The median age of the enrolled patients was 68; 75 percent were male; 85 percent had high blood pressure; 66 percent had diabetes mellitus; and the mean ejection fraction was 33 percent.  

The patients were randomized to receive either stepped pharmacological therapy or ultrafiltration. The patients underwent ultrafiltration using Aquadex System 100 (CHF Solutions), which removed fluids at a rate of 200 ml per hour. Patients in the pharmacologic group received intravenous administration of a diuretic to manage signs and symptoms of congestion, at doses necessary to maintain urine output of three to five liters a day. Treatment was continued in both groups until signs and symptoms of congestion were reduced to the extent possible. The study endpoints were change in serum creatinine level and change in weight over the first 96 hours after randomization.

In the pharmacologic therapy group, the mean duration of treatment was 92 hours. Therapy was discontinued because the best possible fluid volume was reached in 72 percent of the patients. Other reasons for the discontinuation of therapy were: increase in creatinine level (12 percent); intravascular volume depletion (3 percent); and blood pressure decrease/clinical instability (2 percent).

The mean duration of ultrafiltration was 40 hours. Ultrafiltration achieved the best possible fluid volume in 50 percent of patients. Treatment ended for other patients because: creatinine levels rose (16 percent), vascular access problems developed (9 percent), and the patients experienced ultrafiltration circuit thrombosis (9 percent).

At 60-day follow-up, patients receiving ultrafiltration had higher rates of serious adverse events than the pharmacologic group (72 percent vs. 57 percent). The ultrafiltration group experienced higher rates of kidney failure, bleeding and catheter-related complications. Mortality was 17 percent in the ultrafiltration group and 13 percent in the pharmacologic group. Composite rates of death and rehospitalization for heart failure were 38 percent in the ultrafiltration group and 35 percent in the pharmacologic group; composite rates of death and rehospitalization for any cause were 61 percent in the ultrafiltration group and 48 percent in the pharmacologic group.

The study was designed to enroll 200 patients but enrollment ended early on the recommendation of the independent data and safety monitoring board due to the lack of evidence of benefit and rate of adverse events in the ultrafiltration group.

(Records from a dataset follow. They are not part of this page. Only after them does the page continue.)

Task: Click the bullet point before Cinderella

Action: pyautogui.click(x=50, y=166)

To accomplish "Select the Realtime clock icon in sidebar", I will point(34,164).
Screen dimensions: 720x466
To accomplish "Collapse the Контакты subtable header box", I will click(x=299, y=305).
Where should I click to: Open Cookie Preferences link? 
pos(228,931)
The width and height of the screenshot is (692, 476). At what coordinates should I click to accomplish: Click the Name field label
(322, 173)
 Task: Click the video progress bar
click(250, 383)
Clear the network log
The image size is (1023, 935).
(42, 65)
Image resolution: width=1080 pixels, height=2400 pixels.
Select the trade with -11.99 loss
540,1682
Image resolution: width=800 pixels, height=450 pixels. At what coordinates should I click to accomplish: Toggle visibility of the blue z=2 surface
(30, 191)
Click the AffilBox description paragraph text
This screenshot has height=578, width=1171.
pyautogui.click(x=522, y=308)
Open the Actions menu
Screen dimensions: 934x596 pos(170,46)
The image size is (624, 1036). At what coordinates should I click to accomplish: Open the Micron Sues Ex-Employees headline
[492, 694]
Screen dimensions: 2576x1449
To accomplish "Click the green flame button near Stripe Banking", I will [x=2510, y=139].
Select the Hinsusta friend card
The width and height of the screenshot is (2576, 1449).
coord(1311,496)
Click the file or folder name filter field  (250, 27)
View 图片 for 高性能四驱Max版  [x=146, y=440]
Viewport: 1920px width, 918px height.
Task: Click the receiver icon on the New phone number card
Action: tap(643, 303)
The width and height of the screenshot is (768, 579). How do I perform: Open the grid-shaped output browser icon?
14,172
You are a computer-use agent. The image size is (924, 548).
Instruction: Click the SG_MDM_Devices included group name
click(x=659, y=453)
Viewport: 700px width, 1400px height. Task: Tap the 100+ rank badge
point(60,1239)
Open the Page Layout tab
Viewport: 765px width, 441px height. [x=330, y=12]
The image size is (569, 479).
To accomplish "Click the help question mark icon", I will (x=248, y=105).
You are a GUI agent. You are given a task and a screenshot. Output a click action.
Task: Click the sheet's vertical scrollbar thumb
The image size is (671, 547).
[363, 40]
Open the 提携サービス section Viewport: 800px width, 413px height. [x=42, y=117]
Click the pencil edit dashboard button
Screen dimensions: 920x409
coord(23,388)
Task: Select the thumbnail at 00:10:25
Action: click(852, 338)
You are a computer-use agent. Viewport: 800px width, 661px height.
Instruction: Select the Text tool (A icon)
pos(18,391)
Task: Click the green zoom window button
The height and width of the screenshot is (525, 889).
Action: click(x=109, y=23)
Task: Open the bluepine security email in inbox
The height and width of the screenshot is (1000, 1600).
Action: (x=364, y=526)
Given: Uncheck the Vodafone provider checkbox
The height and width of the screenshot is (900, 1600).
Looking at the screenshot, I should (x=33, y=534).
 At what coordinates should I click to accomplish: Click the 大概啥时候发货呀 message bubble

Both groups experienced similar weight loss, but patients in the ultrafiltration group experienced significant increases in creatinine levels. Creatinine levels in the pharmacologic group went down. The authors explained that the duration of ultrafiltration was longer in this trial than in other previous trials, which may have contributed to the increase in creatinine levels at 96 hours. They pointed out that at 30 days and 60 days, the mean creatinine levels were below baseline for both groups.

In an accompanying editorial, W.H. Wilson Tang, MD, at the Cleveland Clinic, noted that the decrease in serum creatinine levels among the pharmacologic group was "unexpected," but it gave credence to the idea that worsening kidney function among decompensated HF patients may be due to "diminished renal reserve, rather than treatment effects."

Wilson suggested that the rate at which congestion is alleviated may have an impact on creatinine levels, and that slower but steady ultrafiltration may relieve congestion more safely.

Noting that ultrafiltration was once considered a promising, potentially beneficial alternative for cardiorenal syndrome rescue, it "can no longer be considered to be a favorable choice for routine therapy" for these patients. He asserted that more research is necessary to prevent the development of cardiorenal syndrome is necessary, and raised the possibility that aggressive diuresis may be a contributing factor.